World Food Prices Dropped in 2013

Last year, food prices went down by 1.6 percent globally, down 8.8 percent from the record in 2011.

According to the United Nations’ Rome-based Food and Agriculture Organization, the main cause was the global fall of prices for grains, sugar and palm oil.

Food and Agriculture Organization’s monthly index monitors the changes in international prices monthly and serves as the global leading economic indicator for food prices.

In 2011, the main reason for price spike was the lack of cereal supply but now, the fall in prices was caused by higher expected supplies of corn and wheat in 2014.

Favorable weather conditions in several leading producer nations drove to hopes of significant increases in corn output.

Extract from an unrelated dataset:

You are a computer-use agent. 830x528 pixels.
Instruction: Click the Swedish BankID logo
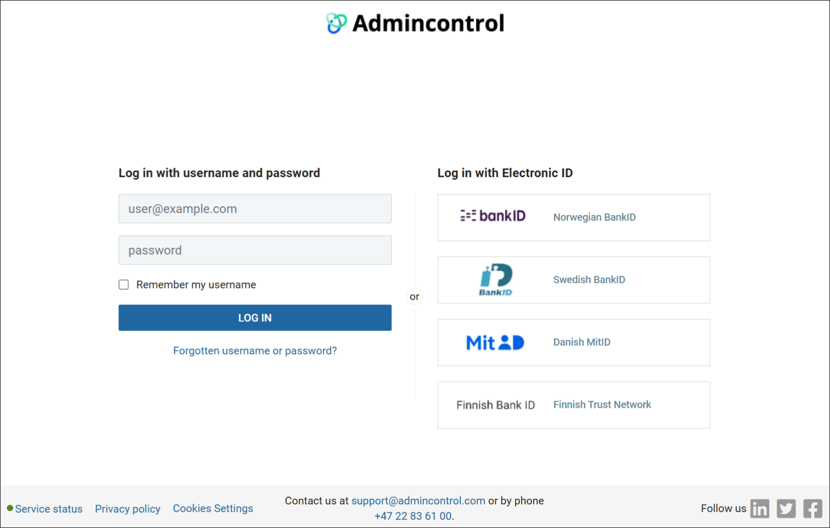pos(496,280)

At a global level, cereal stocks were expected to grow by 13% in 2013 to 564 million metric tons.

The current outlook for grains marks a drastic turnaround since 2012 after extreme heat and dryness. Rising food prices also helped spark the unrest–known as the Arab Spring–that analysts say ultimately ousted the leaders of Tunisia, Egypt and Libya.

On the other hand, the uptick in both dairy and meat prices limited the downfall in 2013.
These products reached record highs because of drought in the world’s top milk exporter New Zealand and strong demand for meat from Asia.

“Demand for milk powder, especially from China, remains strong and processors in the southern-hemisphere are focusing on this product rather than on butter and cheese,” the U.N. said.

“Demand from China and Japan has resulted in beef prices showing consistent growth since the middle of the year,” said the U.N.